The East African component of the International Corpus of English

Corpus design

The East African component of the International Corpus of English (ICE-EA) is a database of written and spoken material from Kenya and Tanzania. All material was collected in the period between 1991 and 1996. The spoken component consists of (inter alia) transcriptions of informal conversations, classroom discussions, broadcast discussions and interviews and monologues. The written component includes newspaper articles, short stories and novels, informal and business letters, academic articles, monographs and other material. When compiling this corpus we followed the ICE stipulations as closely as possible to make a comparison with corpora of other varieties possible. At some points a few minor modifications of categories were necessary for two reasons: For example, it was difficult to acquire a sufficient number of texts for the natural science category because there are simply not enough monographs of this sort written and published by East Africans. English radio programmes can be recorded in both countries, but there are far fewer listeners in Tanzania because Swahili is the preferred language in every day conversations.
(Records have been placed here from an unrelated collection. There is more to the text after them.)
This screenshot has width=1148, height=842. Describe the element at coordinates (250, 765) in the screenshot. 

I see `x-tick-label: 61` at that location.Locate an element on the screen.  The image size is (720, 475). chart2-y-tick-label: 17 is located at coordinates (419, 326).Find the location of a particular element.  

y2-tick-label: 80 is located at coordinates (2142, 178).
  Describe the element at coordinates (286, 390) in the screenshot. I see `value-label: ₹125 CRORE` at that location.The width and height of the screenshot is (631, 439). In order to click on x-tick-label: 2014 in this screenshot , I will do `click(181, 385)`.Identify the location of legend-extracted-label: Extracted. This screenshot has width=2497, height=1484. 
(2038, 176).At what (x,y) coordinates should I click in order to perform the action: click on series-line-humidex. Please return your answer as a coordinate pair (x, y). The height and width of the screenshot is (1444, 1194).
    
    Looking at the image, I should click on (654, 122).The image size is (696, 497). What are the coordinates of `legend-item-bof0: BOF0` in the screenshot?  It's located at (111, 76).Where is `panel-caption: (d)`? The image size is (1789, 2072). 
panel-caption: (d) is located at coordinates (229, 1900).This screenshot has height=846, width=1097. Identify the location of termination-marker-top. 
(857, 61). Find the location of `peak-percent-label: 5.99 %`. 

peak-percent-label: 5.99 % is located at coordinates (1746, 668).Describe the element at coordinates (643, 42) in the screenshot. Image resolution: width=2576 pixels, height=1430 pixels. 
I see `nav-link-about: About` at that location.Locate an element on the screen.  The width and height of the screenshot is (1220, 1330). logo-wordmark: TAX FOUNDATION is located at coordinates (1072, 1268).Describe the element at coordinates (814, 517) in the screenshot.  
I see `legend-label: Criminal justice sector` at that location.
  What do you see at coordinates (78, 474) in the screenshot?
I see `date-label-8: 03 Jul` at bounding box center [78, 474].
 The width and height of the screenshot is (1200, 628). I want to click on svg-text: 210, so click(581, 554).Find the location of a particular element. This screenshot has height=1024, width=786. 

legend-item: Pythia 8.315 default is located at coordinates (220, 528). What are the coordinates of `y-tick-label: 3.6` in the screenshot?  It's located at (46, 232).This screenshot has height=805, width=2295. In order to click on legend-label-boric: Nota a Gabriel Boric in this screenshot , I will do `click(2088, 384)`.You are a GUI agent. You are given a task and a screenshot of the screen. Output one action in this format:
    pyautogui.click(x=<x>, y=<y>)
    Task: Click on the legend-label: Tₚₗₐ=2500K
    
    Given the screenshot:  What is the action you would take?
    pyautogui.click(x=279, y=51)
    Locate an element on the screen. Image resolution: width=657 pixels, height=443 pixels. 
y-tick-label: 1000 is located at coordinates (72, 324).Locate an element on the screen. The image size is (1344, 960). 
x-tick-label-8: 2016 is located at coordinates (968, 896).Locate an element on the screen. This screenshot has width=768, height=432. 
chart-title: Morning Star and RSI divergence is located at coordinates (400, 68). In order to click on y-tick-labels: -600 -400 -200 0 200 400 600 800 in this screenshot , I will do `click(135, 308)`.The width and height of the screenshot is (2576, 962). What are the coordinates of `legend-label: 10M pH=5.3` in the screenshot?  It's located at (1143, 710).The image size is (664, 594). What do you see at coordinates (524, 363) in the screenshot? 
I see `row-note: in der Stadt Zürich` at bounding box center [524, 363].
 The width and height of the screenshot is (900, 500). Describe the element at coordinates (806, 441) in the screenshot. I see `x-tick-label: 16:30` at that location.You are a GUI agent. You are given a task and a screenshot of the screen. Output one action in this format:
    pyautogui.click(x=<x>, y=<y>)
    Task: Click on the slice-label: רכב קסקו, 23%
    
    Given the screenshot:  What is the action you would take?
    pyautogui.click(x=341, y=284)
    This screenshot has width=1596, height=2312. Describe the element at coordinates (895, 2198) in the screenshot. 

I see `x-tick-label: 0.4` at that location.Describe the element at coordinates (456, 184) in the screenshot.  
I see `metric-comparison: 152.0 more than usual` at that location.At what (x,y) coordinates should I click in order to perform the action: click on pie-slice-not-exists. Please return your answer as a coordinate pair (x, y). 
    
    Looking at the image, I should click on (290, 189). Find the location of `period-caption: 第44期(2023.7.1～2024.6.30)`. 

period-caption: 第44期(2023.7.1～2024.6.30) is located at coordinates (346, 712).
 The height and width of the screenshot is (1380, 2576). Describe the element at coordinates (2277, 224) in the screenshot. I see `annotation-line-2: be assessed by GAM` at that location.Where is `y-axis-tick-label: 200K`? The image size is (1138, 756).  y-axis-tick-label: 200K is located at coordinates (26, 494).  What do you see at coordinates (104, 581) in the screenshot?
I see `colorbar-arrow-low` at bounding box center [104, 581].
Another important modification of this corpus is its size: whereas the ICE guidelines only require 200 texts (i.e. 400,000 words) in the written components of each subcorpus, we decided to compile parallel written corpora for Kenya and Tanzania, thus producing 800,000 words of written data for East African English. One of the reasons for doing this was that the linguistic situation in Kenya and Tanzania differs to such an extent that we considered it to be necessary to represent both varieties of written English fully. English is, certainly, a second language variety in Kenya (ESL) but classification of the position of the language in Tanzania is not clear-cut. In both countries, English is prestigious, being the language of secondary and tertiary education and the High Court, but Kiswahili is the language used in Parliament and government institutions in Tanzania. English serves as a lingua franca between people of various ethnic groups in Kenya, particularly in bigger towns, and the capital, Nairobi, but Kiswahili fulfils this function in Tanzania.

The accompanying manual provides a comprehensive description of all text categories with special reference to ICE-East Africa, in addition to lists of all the texts used, background information on the speakers and authors where this could be obtained. The manual is published with the corpus on the new ICAME CD-ROM.